2.  Not everyone will understand what you’re doing, or why you are doing it, and that is perfectly okay.

I try to avoid explaining why I am not drinking or why I am avoiding the cookies in the office as much as I can but I am truly bad at lying.  So I have had to explain to a lot of people that I am on a contest prep blah blah blah and there are two common reactions I have received.
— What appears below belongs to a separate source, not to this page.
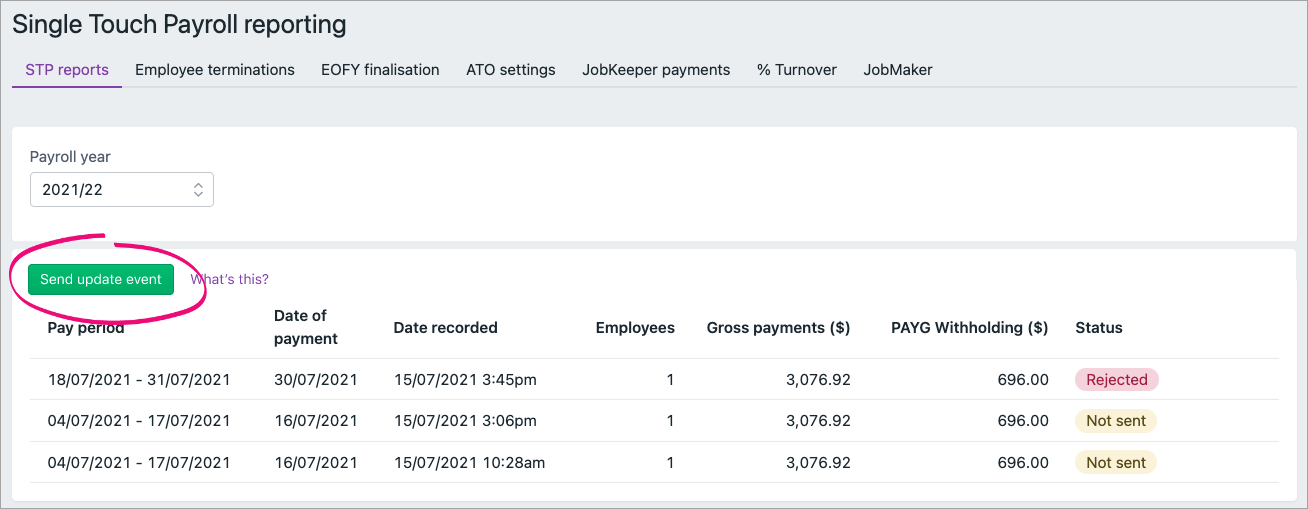Open the % Turnover tab
Viewport: 1308px width, 509px height.
(796, 70)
First, “wow that’s awesome good luck”.  Second , “so, you can’t just have one cookie? one drink?”.  I used to get super frustrated with response number two.  I quickly realized that they aren’t trying to bring me down and that they probably just realize that I do in fact want that glass of wine and they just really wish I could have one with them.  I am still learning all the ins and out of prepping for a bikini competition, so why should I expect that others understand what I am even doing?  I have received a ton of positive feedback throughout this entire journey from family and friends and I know they want nothing but the best for me.  I’ve concluded that my lower carb intake bitch is just taking over from time to time and it will eventually pass. 🙂

3.  It is important to engage with other competitors or people within the industry.
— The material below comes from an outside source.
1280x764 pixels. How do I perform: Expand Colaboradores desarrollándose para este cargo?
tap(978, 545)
A lot of competitors will work with a local coach, be a part of a local team and have teammates by their side throughout their entire prep journey.  I on the other hand am working with an online coach who is located out of the state.  Now, I wouldn’t change my coach for anything but I realized quickly that this meant I would really have to go the extra mile to do a little extra research in finding out what the right show was for me and getting additional in person posing help.  More importantly, I feel like having people that you can connect with about the process is really important.  This really goes back to my first and second points listed above.  Not everyone is going to fully understand what you are going through, and that is okay.  In fact, even your fellow competitors will most likely have a totally different prep journey than you.  However, despite the slight differences in your diet and exercise leading up to the show, you’re all reaching for similar goals and will most likely all be spending more Saturday nights in chugging BCAAs and protein shakes.  At least if you choose to spend most of your weekends in you’re going to want someone to bond with over your mutual grandma-ness.  It is also important to point out that this prep feels like a second full time job (a very expensive second job), so I can’t help but talk about it more than I would like.  I am sure people are sick of hearing me talk about food and the gym which is why having others in the same boat to vent to that can directly relate makes things a little easier.  This is actually part of the reason that I started to blog, so that I had a platform where I could share all of my thoughts throughout my fitness journey and whoever wanted to read it can and those who don’t care don’t have to read it!  My last point here is that you may actually learn something from speaking to someone else.  There are A LOT of opinions out there when it comes to bodybuilding, dieting, what to eat, what not to eat, and you may not agree with everyone but you can gain some valuable knowledge by talking to people that have either competed in the past or are involved with the industry somehow.

Now, if you’re still reading this then I am thoroughly impressed.  I’ll be sure to follow up after my show in 5 weeks to give a full reflection of the experience.  My opinions that I stated above may even completely change by the end of this week 🙂  That’s just what this prep has done to my brain!